Il y a quelques mois encore, Alexandra Meissnitzer était en conflit ouvert avec la direction de la FIS de l'époque. Avant le congrès de Belgrade en juin, elle avait critiqué l'ancien président Johan Eliasch, qui l'avait engagée en tant que «responsable des projets spéciaux». L'ancienne star du ski avait alors été exclue de l'événement, son avenir au sein de la FIS étant incertain.

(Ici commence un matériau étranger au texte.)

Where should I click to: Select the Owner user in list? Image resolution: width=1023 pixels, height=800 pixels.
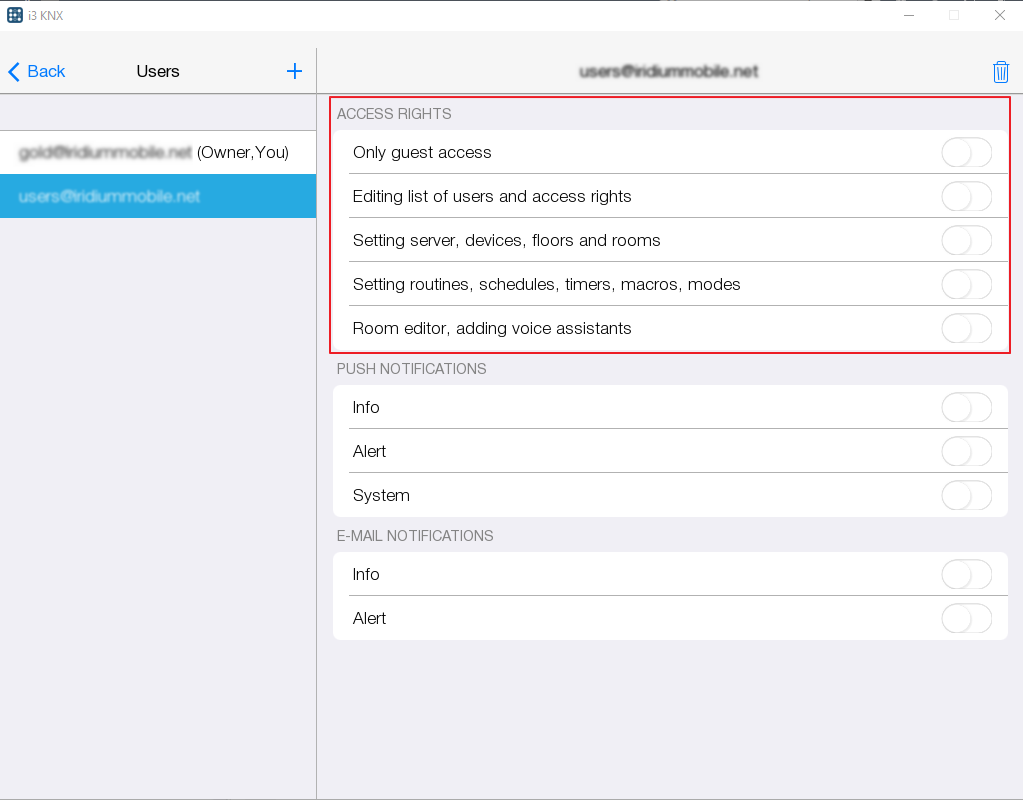click(x=154, y=153)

Aujourd'hui, l'Autrichienne endosse un nouveau rôle central au sein de la Fédération internationale de ski et de snowboard. En tant que directrice de la stratégie et des affaires publiques, elle travaillera sous la direction du président nouvellement élu, Alexander Ospelt, avec pour mission de contribuer à la réorientation stratégique du ski. Déjà responsable des projets spéciaux, la championne du monde de super-G et de slalom géant 1999 avait eu pour tâche de rendre les sports de neige meilleurs, plus importants et plus populaires.

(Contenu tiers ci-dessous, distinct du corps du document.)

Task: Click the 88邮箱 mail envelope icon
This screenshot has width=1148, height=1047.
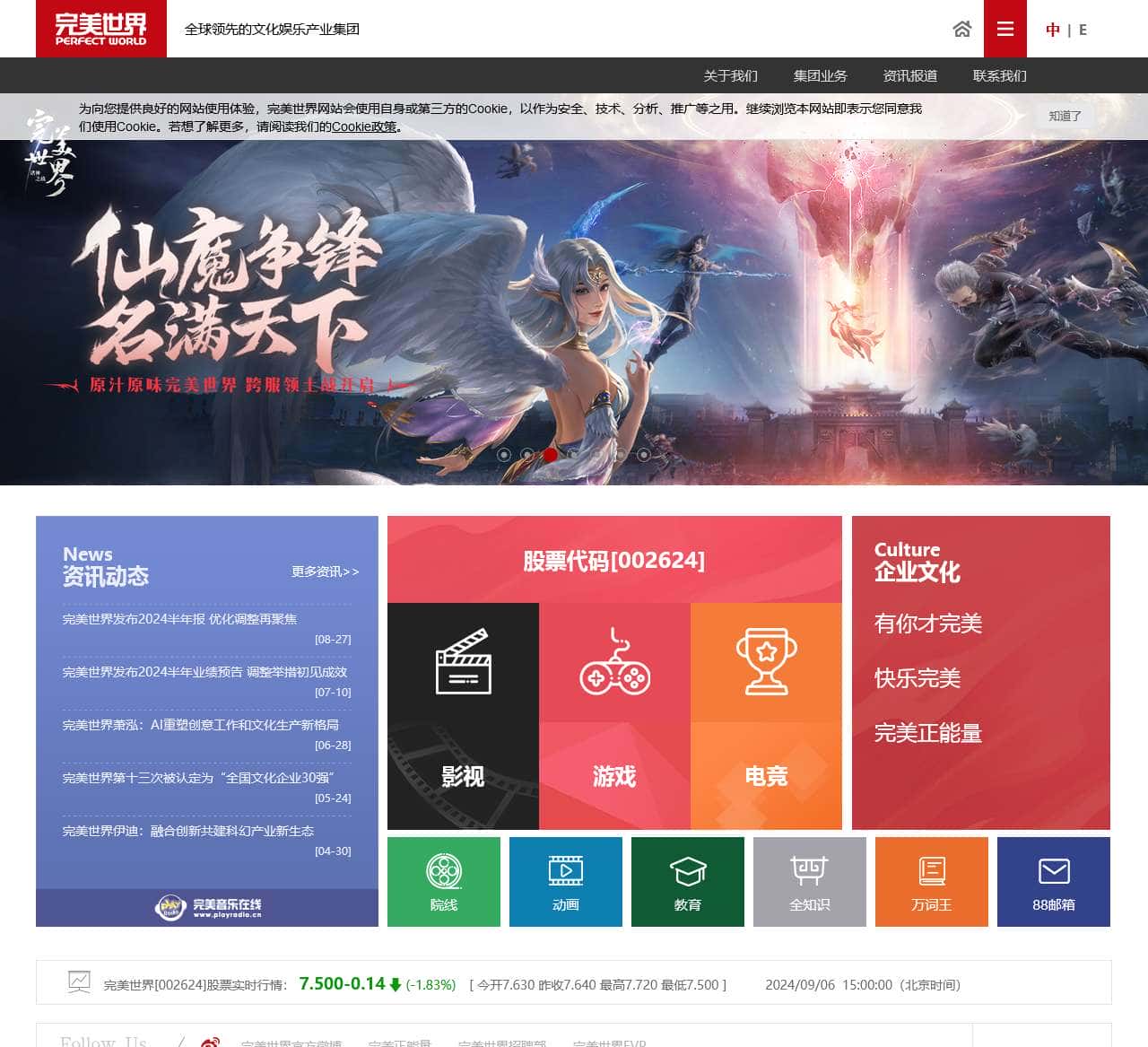Action: tap(1053, 869)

«Après ma déclaration publique peu avant l'élection en juin, il n'était nullement évident de savoir comment mon parcours au sein de la FIS allait se poursuivre. J'apprécie d'autant plus la confiance qui m'est désormais accordée», écrit-elle sur Instagram. Avec ce changement de présidence, la situation de la lauréate du classement général de la Coupe du monde 1998/99 a considérablement évolué. Alexandra Meissnitzer fait désormais partie du cercle restreint du président de la FIS.
Faire évoluer le ski
Elle s'intéresse avant tout à la question de savoir comment les sports d'hiver peuvent assurer leur pérennité à long terme face au changement climatique, et comment susciter à nouveau l'enthousiasme d'un plus grand nombre de jeunes. «Nous devons repenser le ski», a-t-elle déclaré au journal «Salzburger Nachrichten».

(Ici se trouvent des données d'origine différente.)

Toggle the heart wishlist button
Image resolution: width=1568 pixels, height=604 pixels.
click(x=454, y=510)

Si cela ne tenait qu'à elle, les athlètes, hommes et femmes, occuperaient également une place plus centrale: «Notre mission est de leur offrir la meilleure plateforme possible pour qu'ils puissent se présenter au monde entier, grâce à des performances exceptionnelles, des personnalités fortes et leurs histoires.» À l'image, par exemple, de la star du freestyle Eileen Gu, qui allie succès sportifs et image de marque personnelle forte.